Con casi 500 páginas, Drácula es una obra que ha fascinado a generaciones y se mantiene como uno de los grandes pilares del terror gótico. Desde el divertido Conde Contar de Plaza Sésamo hasta la seductora y trágica versión que encarnó Gary Oldman bajo la dirección de Francis Ford Coppola en 1993, el personaje ha tenido múltiples rostros e interpretaciones. Y es que Drácula no es solo una figura de ficción: es un verdadero paradigma cultural, adaptable a cada época.

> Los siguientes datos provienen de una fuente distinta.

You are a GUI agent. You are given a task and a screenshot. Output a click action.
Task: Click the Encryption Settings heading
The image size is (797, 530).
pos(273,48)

Una de las genialidades de la novela es su estructura: Stoker no narra los hechos desde una voz omnisciente. En cambio, construye la historia a través de cartas, diarios personales, telegramas y hasta informes médicos, haciendo que el lector se convierta en un espía que reconstruye los hechos desde distintas miradas. Este estilo epistolar, que ya había usado Mary Shelley en Frankenstein décadas antes, aporta realismo y tensión, y le da a Drácula una atmósfera inquietante y absorbente.
De este modo, además de jugar con la variación de puntos de vista para ver un mismo momento desde distintas perspectivas, la novela pone en primer plano algo interesante como método narrativo aún hoy: a través de documentos supuestamente auténticos, juega con el verosímil de un modo tan inquietante como inmersivo y convierte la experiencia de lectura en un momento intranquilo y morboso.
Adentrarse en las páginas de Drácula es ser parte de la investigación de un hecho pavorosamente extraordinario. Más allá del vampiro puntual, lo realmente espeluznante pasa a ser que quien lee se convierte en testigo — que no puede intervenir — de la lucha perdida de antemano contra un monstruo. El monstruo es la otredad, lo desconocido. Lo angustiante que está en juego, lo que aterra, es que lo combaten hombres y mujeres para preservar su humanidad. Sin medir cómo. Perdiéndola a veces en el camino. Ese procedimiento existencial es el corazón tenebroso que hace latir todo lo gótico.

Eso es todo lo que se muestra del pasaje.